I had a similar thing happen on a sports car some years ago. Went through a few machining of rotors etc and then new rotors and as the pads were 'new' they weren't replacing them just using them again.
they turned out to be the problem and when I chucked them - had the new rotors machined and it all went away.

the 'new' rotors were a known brand but were also rubbish it would seem.

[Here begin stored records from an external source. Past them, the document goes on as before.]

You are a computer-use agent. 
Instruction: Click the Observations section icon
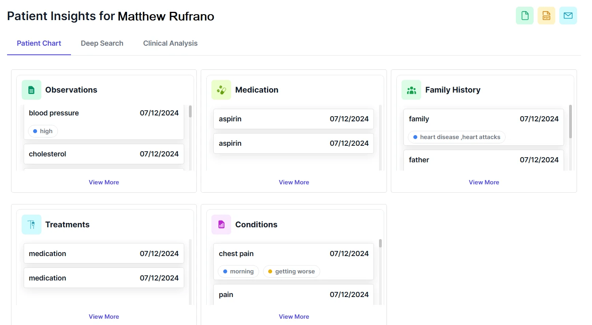click(32, 90)
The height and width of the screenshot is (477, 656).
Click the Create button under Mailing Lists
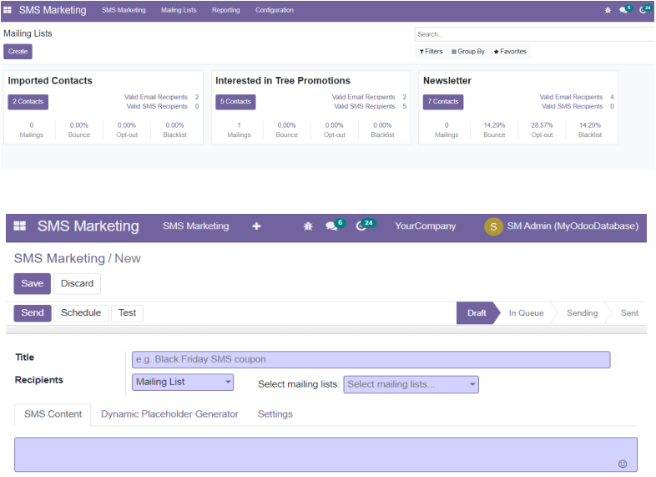tap(18, 52)
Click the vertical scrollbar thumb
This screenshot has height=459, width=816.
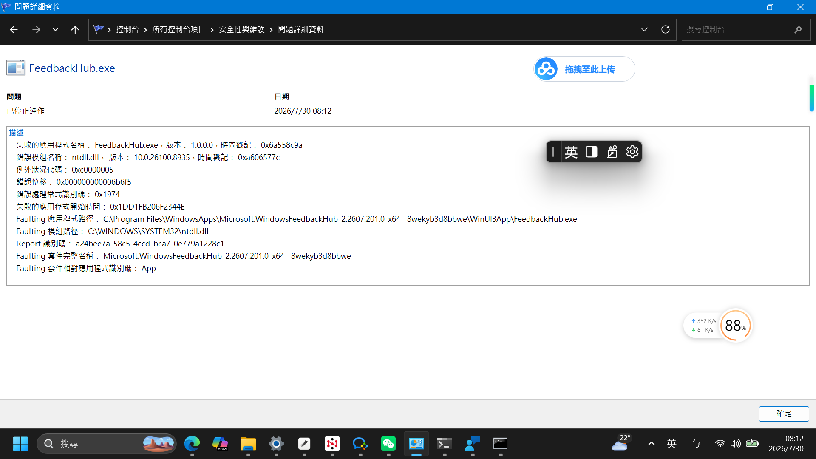point(811,98)
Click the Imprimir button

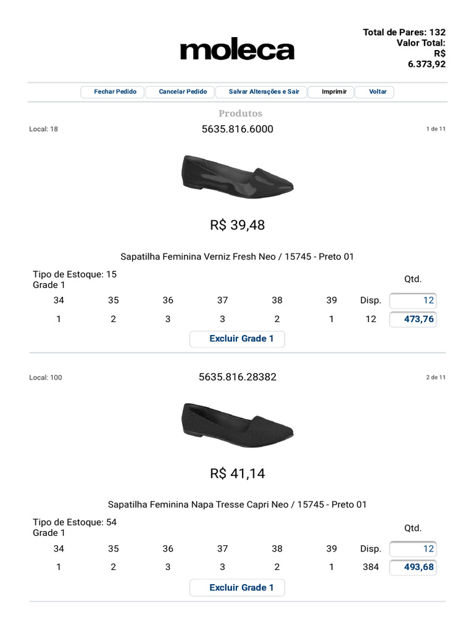(331, 92)
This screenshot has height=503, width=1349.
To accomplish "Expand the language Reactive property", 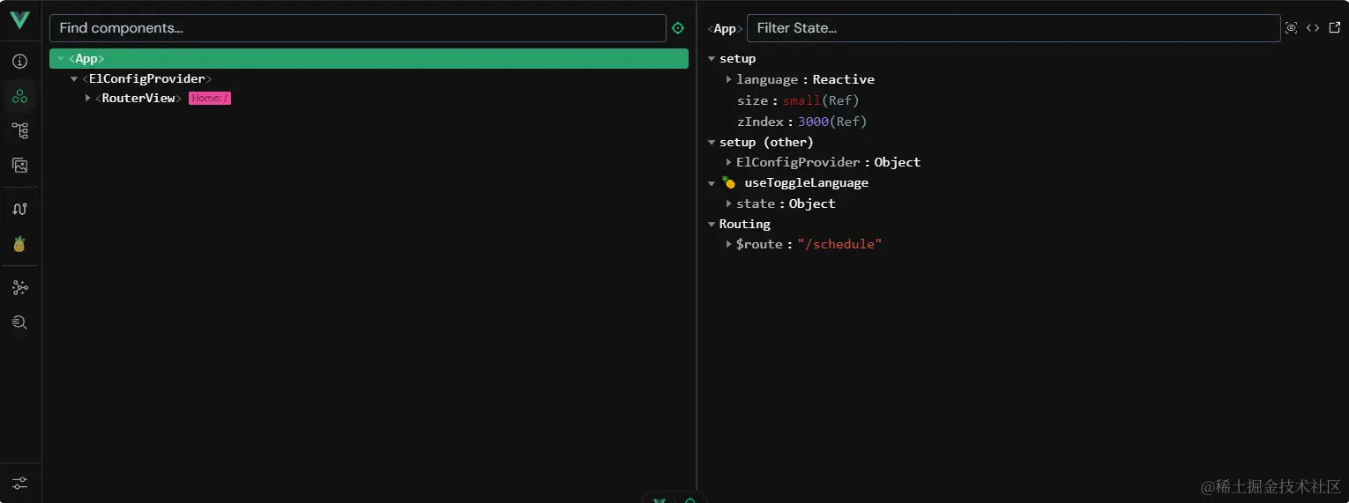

just a long shot but can often be overlooked by the experts.

Tote
2nd December 2021, 11:19 AM
I have the same problem on my RRS with new pads and rotors fitted. I'd suggest a new set of pads of a different flavour. I did have similar issues with my Falcon ute which were eventually traced to a sitcky caliper slide after replacing several sets of pads and rotors. Modern pads seem to have a problem with pad material build up on the rotors leading to shudder but the causes can be many, ranging from a sticky caliper causing the pads to overheat and deposit material on the rotors to the actual pad design itself being inappropriate for the use of the vehicle.

Regards,
Tote

PeterJ
3rd December 2021, 05:55 PM
Hi DiscoFan, I feel your pain, I will be reading this thread with interest. My original pads/rotors lasted 120,000km, when I did the change I decided to "upgrade", bought some Delios slotted rotors and Delphi pads. I confess I did not delve any deeper into the brakes (calipers/pins/run-out check) because they had been excellent, not a trace of shudder (judder) but the new combination started shuddering after 2000km or so. Not being one for coincidence I immediately suspected the rotors and since I was pressed for time before our trip west I had the originals machined and threw in a new set of Bendix pads, same result. I checked the caliper pins and they were fine and (unfortunately for adding something positive and constructive to this thread) I have not yet been able to allocate the time to investigate further other than having the Delios rotors machined as well ready to start the investigation. I asked the brake service to measure run-out before machining and they said 0.008" (or 0.2mm which is my language[smilebigeye])

So, I have some work to do, good luck with your search.

Peter

DiscoJeffster
3rd December 2021, 06:47 PM
So it’s a misnomer that the discs warp. Much of the time it’s a bad pad/disc combo that causes poor pad distribution on the disc. There is a microscopic pad deposit that ends up on the disc. You can get build ups which aligns with the thickness difference between the vented flute and the solid sections. This tends to be the judder that’s felt. There are a lot of reasons for this, but it can be as simple as the pad compound being too hard or soft for the vehicle causing uneven buildup.

The fix? Sometime a damn hard stop or two from 100kph will clear up the disc and it be good for a while. Generally a better pad/disc combo.

The above ignores the other reasons for shudder which is the suspension having movement from worn bushes or steering components, which on an LR is more common than bad pads/discs. The lower control arm is notorious for allowing flex and thus judder when braking forces are applied.

Stuck pistons/caliper pins would be the least common, but no uncommon.